As a director, my focus lay in the subtext, the silences, the spaces between lines. These allowed for deeper exploration through the elements of theatre. Abstraction rather than a strictly linear or figurative form was my preference.
As a producer, I chose to support exploratory, experimental work, with a willingness to take risks.
In Madhobi Mukherjee’s memoir, she mentions one of the things she had to unlearn was to stop herself from prompting others, something actors would do in theatre.... What were your challenges?
In the late 1960s, the practice of prompting from the wings had already disappeared from the Marathi theatre scene. An actor was expected to know not only one’s own lines with precision, but over the course of rehearsals, one would internalise the entire text of the play. Theatre, in that sense, was a deeply immersive and continuous process.

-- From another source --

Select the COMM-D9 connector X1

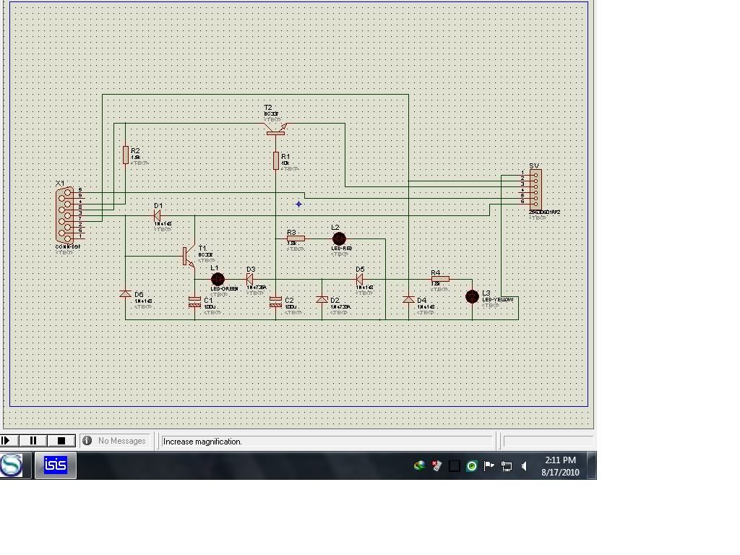[x=64, y=213]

In contrast, when I began working in films, I had to adjust to a very different discipline. One was often required to learn only the lines for the immediate shot, sometimes not even the entire scene, as filming would be broken into bits and pieces. Theatre unfolds as a whole; cinema is constructed in parts. Adapting to this fragmented method did require a shift, but it came to me naturally.
Another challenge was the non-linear nature of filmmaking. You could be asked to perform the climax at the very beginning of the shoot. To maintain continuity, one had to carefully map the internal graph of the character, ensuring emotional consistency across disjointed sequences.

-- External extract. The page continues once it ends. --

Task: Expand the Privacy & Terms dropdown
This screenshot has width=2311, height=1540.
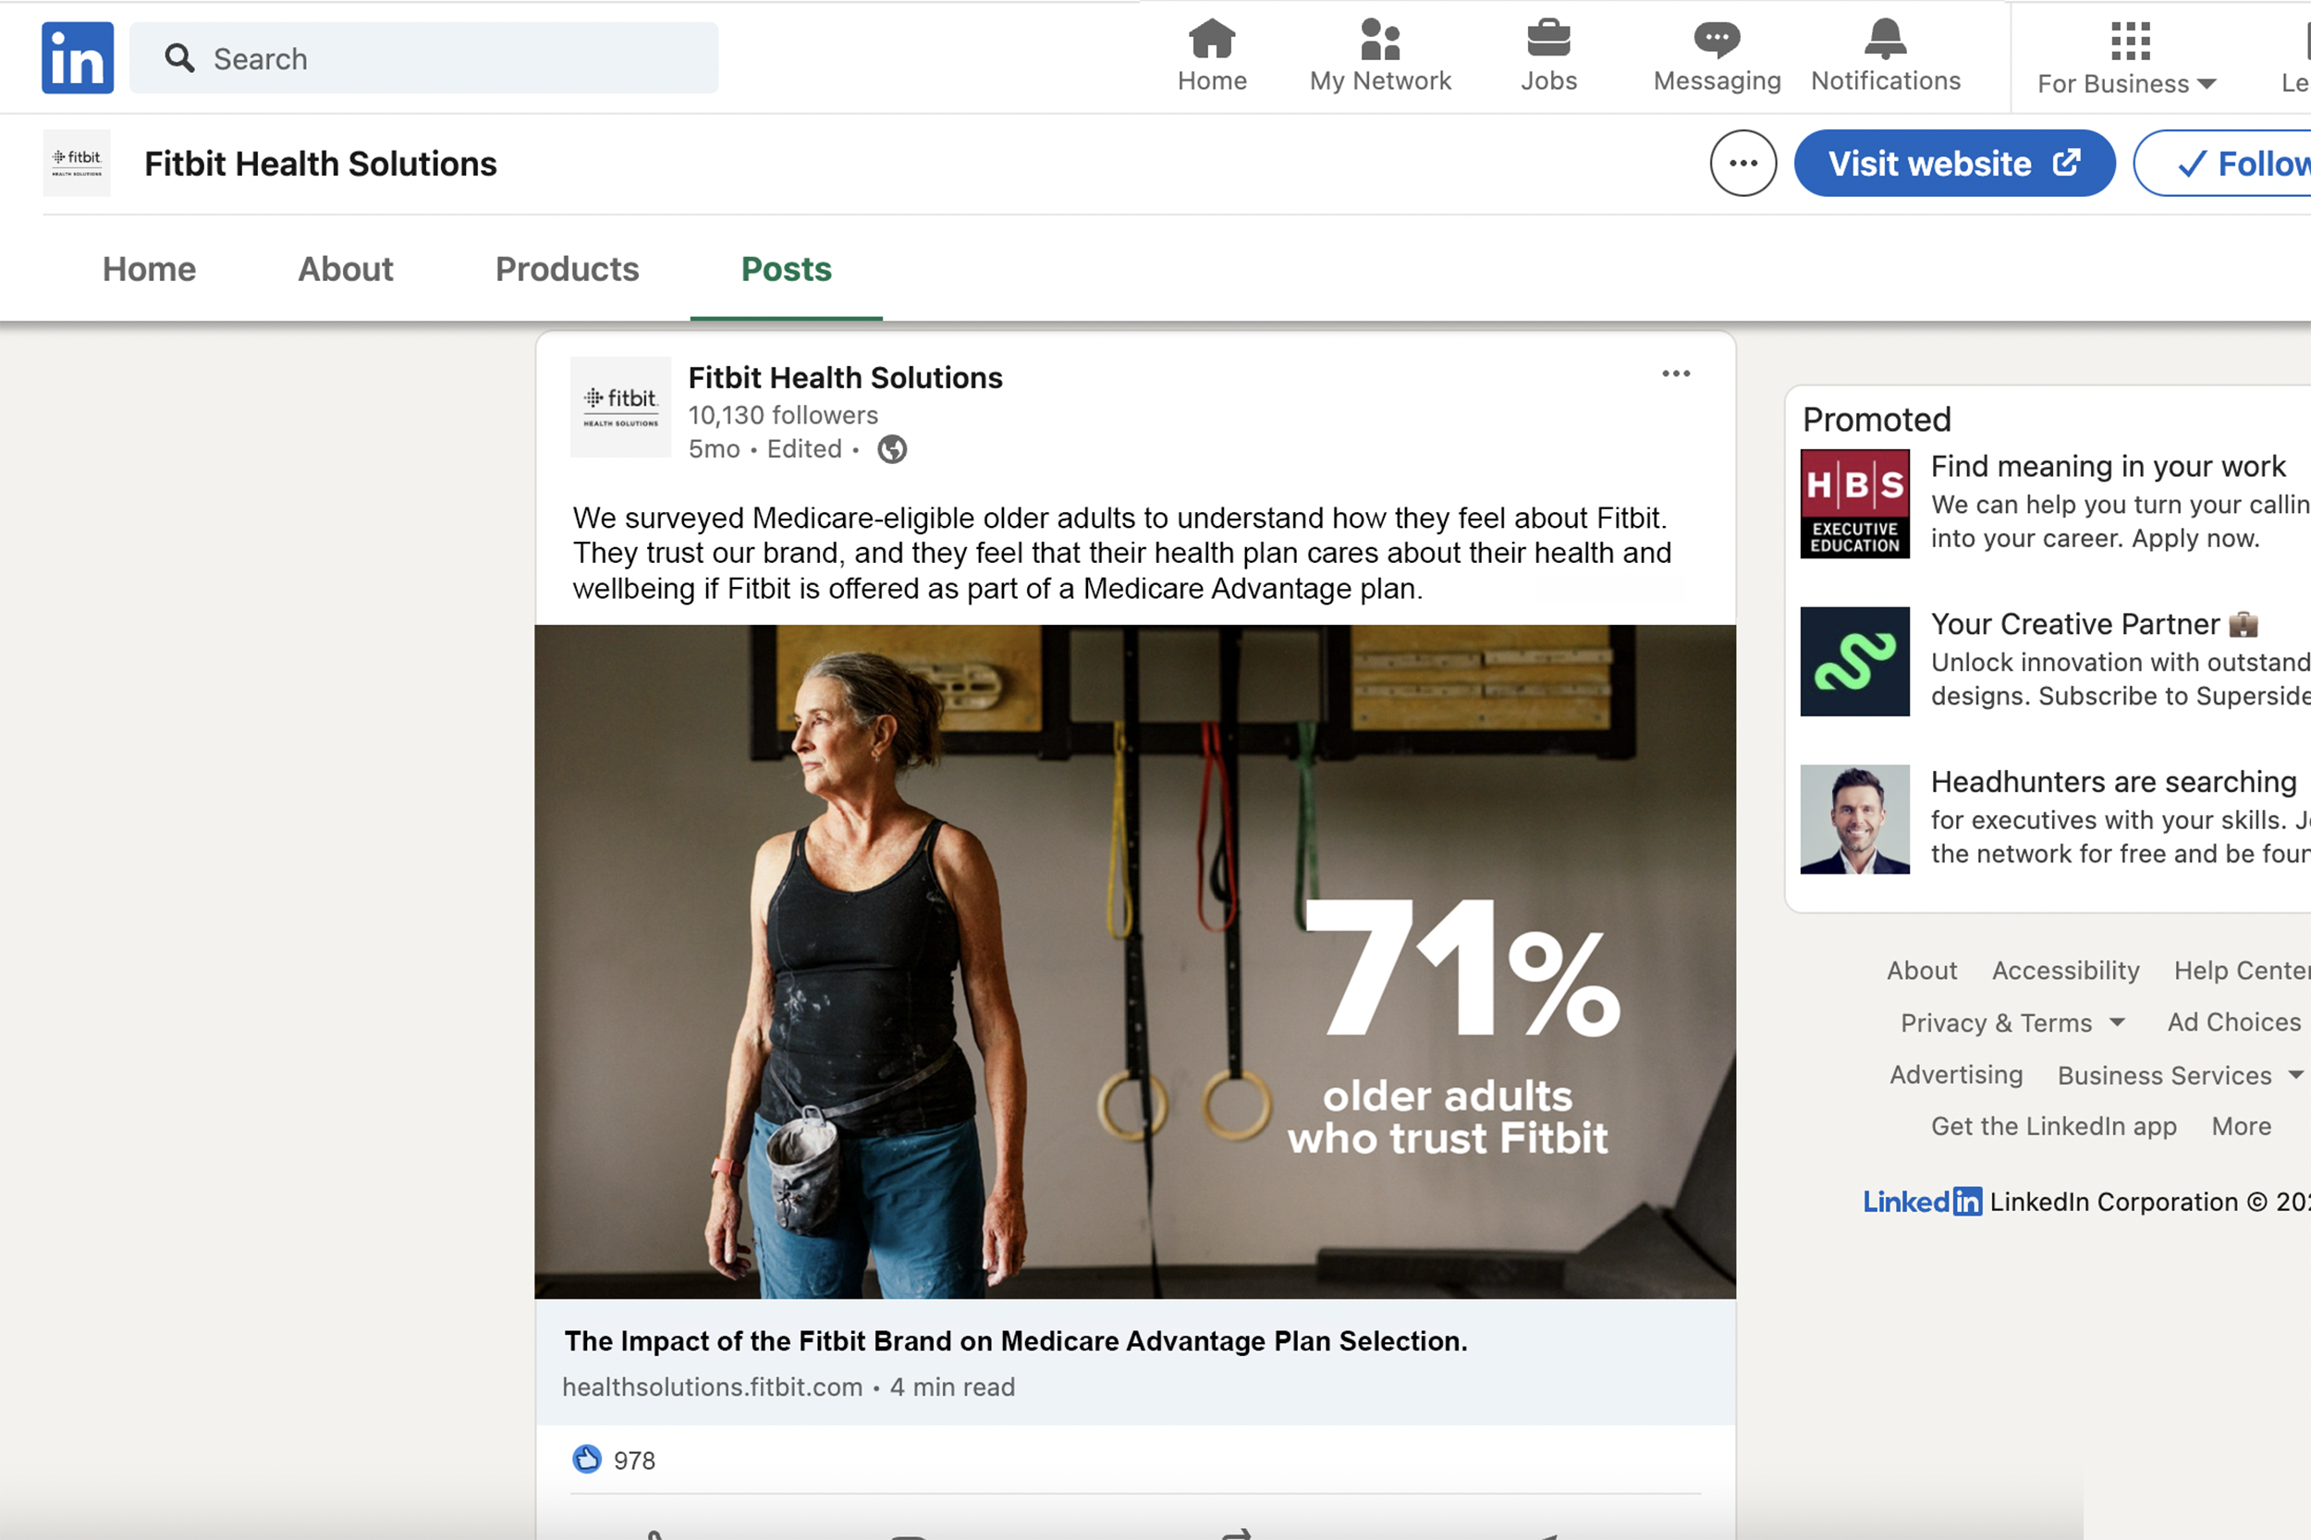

What has theatre given you? How has it enriched you as a person at various levels, and helped you negotiate life and its challenges?
Theatre has given me far more than a profession; it has shaped the way I understand life. The discipline of rehearsal, the uncertainty of performance, and the constant negotiation between self and character have made me more attentive, more patient, and more accepting of life’s ambiguities.
Theatre prepares you for life. It places you in situations where control is partial and outcomes uncertain. As Peter Brook said, “Theatre is a form of knowledge; it can be a means of changing man.” For me, that change has been inward; a quiet shaping of one’s inner life, helping me face challenges with balance, without losing curiosity.
A play unfolds over a few hours, and then you step out of the character. I have perhaps carried that into life - not becoming overly attached to any moment, remaining a witness to my own flaws and limitations. It has helped me stay grounded - neither carried away by success, nor diminished by failure.
What, according to you, are the challenges that young theatre professionals today must guard against? Any present-generation playwright whose work you follow?
The context for young theatre practitioners today has changed drastically with infinite access to information. With AI, the challenge deepens. It can generate text and simulate styles, but it lacks lived experience. The risk is not replacement, but a gradual homogenisation of expression. The responsibility, therefore, is to remain rooted in one’s own voice and context.
What excites me is the work of younger actors and directors in non-mainstream cinema, and the remarkable vibrancy of Marathi experimental theatre today. Unfortunately, the mainstream theatre and cinema remain caught in the familiar pursuit of visibility and box-office success.
What are you working on now?
I am currently producing an English play written and directed by Sandhya Gokhale, in which I will also be acting. It is deeply fulfilling to remain actively engaged even at the age of 82; to continue finding meaningful work, without feeling diminished by time or displaced from the creative space.